I have always been drawn to vintage aprons….there’s a sense of connection to the woman who wore them.
I thought of my Grandma’s who wore them, how they looked, and how strange it was when they didn’t have one on?
I scored over 15 vintage aprons at the barn sale I keep mentioning …and I began to think about all the Grandma’s who wore aprons.
All the meals cooked and house cleaning done with them on.
Drying on a clothes line and blowing in the wind…
Swaying with each breeze.
Grandma’s Apron Poem
The strings were tied, it was freshly washed, and maybe even pressed.
For Grandma, it was everyday to choose one when she dressed.
The simple apron that it was, you would never think about;
the things she used it for, that made it look worn out.
She may have used it to hold some wildflowers that she’d found.
Or to hide a crying child’s face when a stranger came around.
Imagine all the little tears that were wiped with just that cloth.
Or it became a potholder to serve some chicken broth.
She probably carried kindling to stoke the kitchen fire.
To hold a load of laundry, or to wipe the clothesline wire.
When canning all her vegetables, it was used to wipe her brow.
You never know, she might have used it to shoo flies from the cow.
She might have carried eggs in from the chicken coop outside.
Whatever chore she used it for, she did them all with pride.
When Grandma went to heaven, God said she now could rest.
I’m sure the apron that she chose, was her Sunday best.
-by Tina Trivett-
(original Grandma’s Apron Poem written by Tina for her beloved Grandma)
All different shapes, styles and colors…
Some worn, torn and stained…
The original poem after years of editing….
I don’t think our kids know what an apron is.
The principal use of Grandma’s apron was to protect the dress underneath, because she only had a few, it was easier to wash aprons than dresses and they used less material, but along with that, it served as a potholder for removing hot pans from the oven.

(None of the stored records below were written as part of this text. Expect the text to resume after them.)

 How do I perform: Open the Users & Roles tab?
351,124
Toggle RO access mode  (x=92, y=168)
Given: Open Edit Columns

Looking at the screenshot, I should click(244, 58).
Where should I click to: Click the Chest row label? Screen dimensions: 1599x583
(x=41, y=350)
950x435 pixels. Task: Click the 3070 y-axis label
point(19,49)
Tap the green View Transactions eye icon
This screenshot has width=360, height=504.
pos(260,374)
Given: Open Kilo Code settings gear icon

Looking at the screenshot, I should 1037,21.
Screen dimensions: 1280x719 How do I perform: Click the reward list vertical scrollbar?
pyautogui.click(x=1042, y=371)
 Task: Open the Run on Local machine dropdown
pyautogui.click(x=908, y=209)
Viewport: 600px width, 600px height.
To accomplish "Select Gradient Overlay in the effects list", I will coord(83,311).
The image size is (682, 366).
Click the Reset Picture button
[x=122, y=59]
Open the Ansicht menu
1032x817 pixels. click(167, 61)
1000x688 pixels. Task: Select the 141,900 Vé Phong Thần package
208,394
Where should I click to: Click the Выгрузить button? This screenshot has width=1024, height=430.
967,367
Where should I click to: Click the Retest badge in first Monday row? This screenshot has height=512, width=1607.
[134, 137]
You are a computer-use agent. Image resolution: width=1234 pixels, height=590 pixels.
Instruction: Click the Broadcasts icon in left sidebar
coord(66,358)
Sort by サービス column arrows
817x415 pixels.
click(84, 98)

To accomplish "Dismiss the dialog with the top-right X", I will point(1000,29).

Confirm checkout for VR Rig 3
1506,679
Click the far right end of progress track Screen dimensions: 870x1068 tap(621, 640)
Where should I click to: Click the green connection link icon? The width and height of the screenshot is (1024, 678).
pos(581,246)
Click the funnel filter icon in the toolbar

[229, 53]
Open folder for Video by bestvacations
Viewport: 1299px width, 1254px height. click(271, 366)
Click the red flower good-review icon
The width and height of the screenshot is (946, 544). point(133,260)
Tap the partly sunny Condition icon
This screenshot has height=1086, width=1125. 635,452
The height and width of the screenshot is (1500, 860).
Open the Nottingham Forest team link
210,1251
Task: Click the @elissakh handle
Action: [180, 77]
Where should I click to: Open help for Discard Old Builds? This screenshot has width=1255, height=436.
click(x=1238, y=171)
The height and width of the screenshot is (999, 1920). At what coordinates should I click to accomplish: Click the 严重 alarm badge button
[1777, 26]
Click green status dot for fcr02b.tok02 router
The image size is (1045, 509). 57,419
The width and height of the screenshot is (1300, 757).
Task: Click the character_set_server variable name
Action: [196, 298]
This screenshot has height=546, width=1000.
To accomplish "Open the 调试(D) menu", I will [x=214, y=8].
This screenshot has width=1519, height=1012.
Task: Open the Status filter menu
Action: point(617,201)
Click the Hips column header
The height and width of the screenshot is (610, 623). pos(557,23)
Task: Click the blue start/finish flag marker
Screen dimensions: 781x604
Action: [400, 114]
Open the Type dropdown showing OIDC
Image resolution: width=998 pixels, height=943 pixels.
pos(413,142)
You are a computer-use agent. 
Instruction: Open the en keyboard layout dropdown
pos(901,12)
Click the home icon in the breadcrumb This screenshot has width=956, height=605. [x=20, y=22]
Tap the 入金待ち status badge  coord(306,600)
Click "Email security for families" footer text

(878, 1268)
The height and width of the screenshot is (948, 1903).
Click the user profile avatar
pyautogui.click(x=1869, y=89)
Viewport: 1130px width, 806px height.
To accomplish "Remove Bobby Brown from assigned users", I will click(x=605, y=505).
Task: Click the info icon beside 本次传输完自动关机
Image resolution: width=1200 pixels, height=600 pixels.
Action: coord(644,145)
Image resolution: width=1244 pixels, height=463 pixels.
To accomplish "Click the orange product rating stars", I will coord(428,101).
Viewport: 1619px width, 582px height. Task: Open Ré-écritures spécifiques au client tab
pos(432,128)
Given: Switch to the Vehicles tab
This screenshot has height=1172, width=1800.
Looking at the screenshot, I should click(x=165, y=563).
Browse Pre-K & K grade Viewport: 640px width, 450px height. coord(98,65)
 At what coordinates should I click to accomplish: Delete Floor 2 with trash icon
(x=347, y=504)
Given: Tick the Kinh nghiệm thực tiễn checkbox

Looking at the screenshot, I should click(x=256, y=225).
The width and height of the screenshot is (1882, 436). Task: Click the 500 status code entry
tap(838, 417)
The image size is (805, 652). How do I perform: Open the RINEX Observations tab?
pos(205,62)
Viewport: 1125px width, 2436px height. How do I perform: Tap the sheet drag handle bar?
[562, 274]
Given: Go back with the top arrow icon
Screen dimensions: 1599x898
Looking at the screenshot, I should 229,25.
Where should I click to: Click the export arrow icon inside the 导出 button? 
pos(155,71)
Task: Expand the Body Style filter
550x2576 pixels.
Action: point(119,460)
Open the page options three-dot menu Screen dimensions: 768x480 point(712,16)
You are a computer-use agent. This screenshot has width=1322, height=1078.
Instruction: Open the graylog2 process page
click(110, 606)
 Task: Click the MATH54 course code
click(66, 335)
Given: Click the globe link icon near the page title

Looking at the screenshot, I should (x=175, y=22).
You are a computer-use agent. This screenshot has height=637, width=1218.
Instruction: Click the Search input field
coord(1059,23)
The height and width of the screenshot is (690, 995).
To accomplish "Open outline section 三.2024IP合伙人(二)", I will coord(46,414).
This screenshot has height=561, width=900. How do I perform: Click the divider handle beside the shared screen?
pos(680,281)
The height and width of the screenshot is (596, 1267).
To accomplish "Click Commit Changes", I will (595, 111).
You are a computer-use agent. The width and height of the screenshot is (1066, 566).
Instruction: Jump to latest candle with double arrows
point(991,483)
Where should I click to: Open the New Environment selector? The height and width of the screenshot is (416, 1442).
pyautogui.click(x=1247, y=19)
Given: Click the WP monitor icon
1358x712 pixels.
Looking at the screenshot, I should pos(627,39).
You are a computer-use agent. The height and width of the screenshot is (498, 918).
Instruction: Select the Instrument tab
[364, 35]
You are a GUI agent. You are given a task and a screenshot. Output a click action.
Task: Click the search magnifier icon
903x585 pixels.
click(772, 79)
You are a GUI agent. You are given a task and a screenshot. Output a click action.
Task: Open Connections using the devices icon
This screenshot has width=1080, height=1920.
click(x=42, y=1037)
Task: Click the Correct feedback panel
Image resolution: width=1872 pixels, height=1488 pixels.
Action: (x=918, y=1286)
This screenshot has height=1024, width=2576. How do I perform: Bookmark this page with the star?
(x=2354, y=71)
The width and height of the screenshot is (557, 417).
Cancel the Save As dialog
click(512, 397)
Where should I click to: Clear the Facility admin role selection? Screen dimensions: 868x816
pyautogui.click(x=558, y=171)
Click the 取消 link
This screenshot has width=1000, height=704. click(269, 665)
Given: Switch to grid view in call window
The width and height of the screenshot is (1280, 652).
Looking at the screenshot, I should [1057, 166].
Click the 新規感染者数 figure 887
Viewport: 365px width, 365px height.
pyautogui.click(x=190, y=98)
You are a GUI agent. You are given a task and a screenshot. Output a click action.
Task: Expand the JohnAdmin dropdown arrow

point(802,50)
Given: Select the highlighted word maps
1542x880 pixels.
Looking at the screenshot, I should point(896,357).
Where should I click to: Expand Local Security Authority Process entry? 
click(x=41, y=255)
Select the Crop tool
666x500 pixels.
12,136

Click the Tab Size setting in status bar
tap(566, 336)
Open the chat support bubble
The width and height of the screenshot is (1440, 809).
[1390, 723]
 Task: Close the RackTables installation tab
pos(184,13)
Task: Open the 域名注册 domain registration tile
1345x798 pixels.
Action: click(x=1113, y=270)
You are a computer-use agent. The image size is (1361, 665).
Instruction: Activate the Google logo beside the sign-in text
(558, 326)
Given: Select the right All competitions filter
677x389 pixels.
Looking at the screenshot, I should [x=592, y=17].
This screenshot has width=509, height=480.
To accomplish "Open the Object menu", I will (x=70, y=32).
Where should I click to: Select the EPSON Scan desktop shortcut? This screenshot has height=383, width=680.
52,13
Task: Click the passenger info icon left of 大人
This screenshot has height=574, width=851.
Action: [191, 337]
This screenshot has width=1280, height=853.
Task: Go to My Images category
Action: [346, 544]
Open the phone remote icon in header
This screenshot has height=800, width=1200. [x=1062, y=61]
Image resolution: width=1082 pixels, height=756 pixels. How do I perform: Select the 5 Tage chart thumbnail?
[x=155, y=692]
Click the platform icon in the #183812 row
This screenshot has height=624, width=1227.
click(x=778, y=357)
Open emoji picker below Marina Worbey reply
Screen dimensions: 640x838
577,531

It was wonderful for drying children’s tears, and on occasion was even used for cleaning out dirty ears…
From the chicken coop, the apron was used for carrying eggs, fussy chicks, and sometimes half-hatched eggs to be finished in the warming oven.
When company came, those aprons were ideal hiding places for shy kids.
And when the weather was cold grandma wrapped it around her arms.
Those big old aprons wiped many a perspiring brow, bent over the hot wood stove.
Chips and kindling wood were brought into the kitchen in that apron.
From the garden, it carried all sorts of vegetables.
After the peas had been shelled, it carried out the hulls.
In the fall, the apron was used to bring in apples that had fallen from the trees.
When unexpected company drove up the road, it was surprising how much furniture that old apron could dust in a matter of seconds.
When dinner was ready, Grandma walked out onto the porch, waved her apron, and the men-folk knew it was time to come in from the fields to dinner.
It will be a long time before someone invents something that will replace that ‘old-time apron’ that served so many purposes.
A music video about Grandma’s Apron….hope you enjoy it as much as I did. Caution…it did bring tears to my eyes.
The video is one of the greatest depictions of the past.
Reading the poem, and watching the video, brought back floods of memories of both my Grandmothers. Aprons are now a reminder of a bygone era. But I am sure we, of a certain age, had a Granny that wore an apron.
I’d hate to think of aprons not being a part of our heritage…
How about we as mother’s, aunt’s, sister’s or grandma’s print the original poem and then purchase a vintage (old) apron and give it a daughter, niece, daughter-in-law as a present to keep this tradition alive!